I love that monsoon, is it easy to setup and can it be on a timer? Would be tempting to purchase this some time down the line, im assuming it can be installed in any vivarium aslong as its watertight and can withstand those conditions?

Tom.


----------



## JamesLovelady (May 30, 2011)

It's a Lucky Reptile Super rain system, by default they come with 3 spray nossels and a "dripper", I'm not utilising the dripper and only two sprays...

It is fairly easy to install, it comes with suction pads and clips for the pipe work and all the pipe you will need.

I have mine run on a timer yes, a conventional digital 230v timer can only operate on minutes, but I am utilising some timers that allow seconds so I only pump the water for roughly 10 second periods to try prevent water logging the substrate, however i forgot the manufacturer and I'll come back to you with it when I ask my supplier.

I have not used clips or suction pads as I like to conceal the pipe work in the exo-terra lid (there are little grooves the pipe fits nicely into, including the spray nozzles)... I simply used some of the aquarium sealant i used for the acrylic (water feature) in the bottom to stick the pipe work and nozzles in place then leave something heavy on it to set!

You can adapt and use the super rain system in almost any viv, however I wouldn't suggest it in most wooden vivs as if its very humid/wet the wood can expand and/or rott, make sure you line a wooden viv with acrylic sheets or other options on the market!

Regards,

J


----------



## tomcannon (Jan 2, 2008)

Thank you, acrylic sheets, good idea, I shall look in to it!

Tom.


----------



## Harry_NW (Feb 15, 2010)

i use super rain system too - pollywog sell a timer to allow setting to 5 or 10 seconds etc


----------



## OrigamiB (Feb 19, 2008)

Very nice, I'm doing a similar set up to this aswell although its become a little ambitious rofl and has taken me months to do... Soon though it'l be complete


----------



## AdEvo (May 16, 2011)

Nice one dude, how did you get your water to stay at the front and not leak into the substrate?

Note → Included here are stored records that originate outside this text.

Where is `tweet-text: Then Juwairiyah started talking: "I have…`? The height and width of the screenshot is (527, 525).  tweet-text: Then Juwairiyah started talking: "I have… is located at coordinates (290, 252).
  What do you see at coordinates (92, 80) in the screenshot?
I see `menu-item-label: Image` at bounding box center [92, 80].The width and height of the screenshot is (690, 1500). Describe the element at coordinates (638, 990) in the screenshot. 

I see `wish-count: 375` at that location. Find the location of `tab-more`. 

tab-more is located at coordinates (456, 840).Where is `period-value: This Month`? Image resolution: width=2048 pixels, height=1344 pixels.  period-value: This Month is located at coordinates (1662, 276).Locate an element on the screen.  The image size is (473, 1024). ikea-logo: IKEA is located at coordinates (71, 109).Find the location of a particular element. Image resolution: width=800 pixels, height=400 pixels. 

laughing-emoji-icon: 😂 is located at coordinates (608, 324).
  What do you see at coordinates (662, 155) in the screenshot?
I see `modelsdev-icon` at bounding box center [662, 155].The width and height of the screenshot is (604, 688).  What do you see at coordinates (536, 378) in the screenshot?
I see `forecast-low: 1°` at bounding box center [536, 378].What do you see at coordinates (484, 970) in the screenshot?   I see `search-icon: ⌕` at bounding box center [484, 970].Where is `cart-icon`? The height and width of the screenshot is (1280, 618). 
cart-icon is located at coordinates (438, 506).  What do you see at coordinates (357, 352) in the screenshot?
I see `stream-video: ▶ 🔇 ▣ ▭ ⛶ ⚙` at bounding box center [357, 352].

I'm looking at doing something like this but with water running down the back wall then, through a stream into the pool at the bottom


----------



## thething84 (Apr 26, 2010)

looks awesom. so want to do something like this one day!!


----------



## Oskorei (Jun 15, 2010)

sneaky bit of WoW there I see!  nice setup


----------



## sambridge15 (Nov 22, 2009)

what lighting are you using? in my experience lighting and drainage acount for 90% of planted sucess! is that just a sphungum moss substrate?and also what drainage do you have in the substrate area?


----------



## ale36 (Dec 1, 2010)

It makes a hell a lot of "((noise))"


----------